The "Multiple Unknown Agents of the Federal Bureau of Prisons" are dismissed without prejudice since Plaintiff failed to request a summons to serve these unknown defendants and failed to identify these unknown defendants within the 120 days requirement from the date the Amended Complaint was filed on December 27, 2011. See Fed. R. Civ. P. 4(m). The dismissal without prejudice means that Plaintiff may file a new action (not an amended complaint in this case) against these Defendants once he identifies the unknown defendants. It is noted that any claims as to these unknown Defendants are subject to the three strikes provision under the P.L.R.A. and any applicable statute of limitations, as noted above.
III. CONCLUSION
For the reasons set forth above,
IT IS ORDERED that the Report and Recommendation (Doc. No. 56) is ACCEPTED and ADOPTED as this Court's findings of fact and conclusions of law.
IT IS FURTHER ORDERED than Plaintiff's Objections (Doc. No. 64) are OVERRULED.

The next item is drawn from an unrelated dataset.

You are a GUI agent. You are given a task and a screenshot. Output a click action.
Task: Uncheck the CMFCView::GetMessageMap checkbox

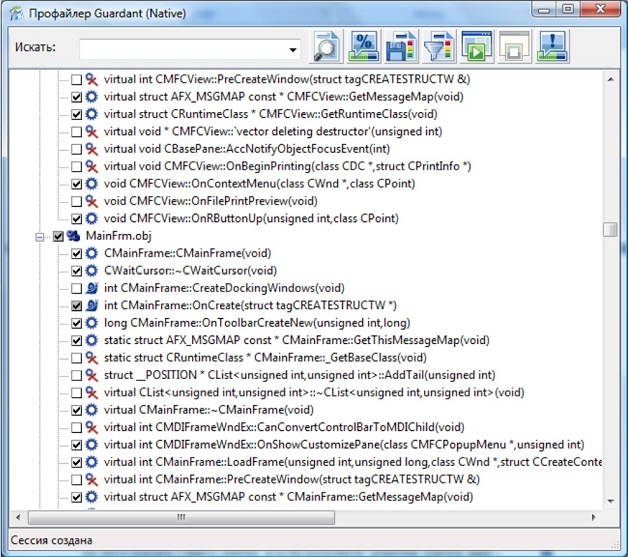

IT IS FURTHER ORDERED that the Orders of Reference referring certain motions and matters to the Magistrate Judge are RESCINDED.
IT IS FURTHER ORDERED that the Motion Requesting Settlement Conference (Doc. No. 53) is MOOT.
IT IS FURTHER ORDERED that the Motion to Compel (Doc. No. 57) is MOOT.
IT IS FURTHER ORDERED that the Motion to Strike Sur-Reply (Doc. No. 69) is MOOT.
IT IS FURTHER ORDERED that the Motion for Sanctions (Doc. No. 74) is MOOT.
IT IS FURTHER ORDERED that Defendants Tracy Knutson and J. Walton are DISMISSED with prejudice.
IT IS FURTHER ORDERED that the Multiple Unknown Agents of the Federal Bureau of Prisons are DISMISSED without prejudice.
___________
Denise Page Hood
United States District Judge
CERTIFICATE OF SERVICE
I hereby certify that a copy of the foregoing document was served upon counsel of record on March 26, 2013, by electronic and/or ordinary mail.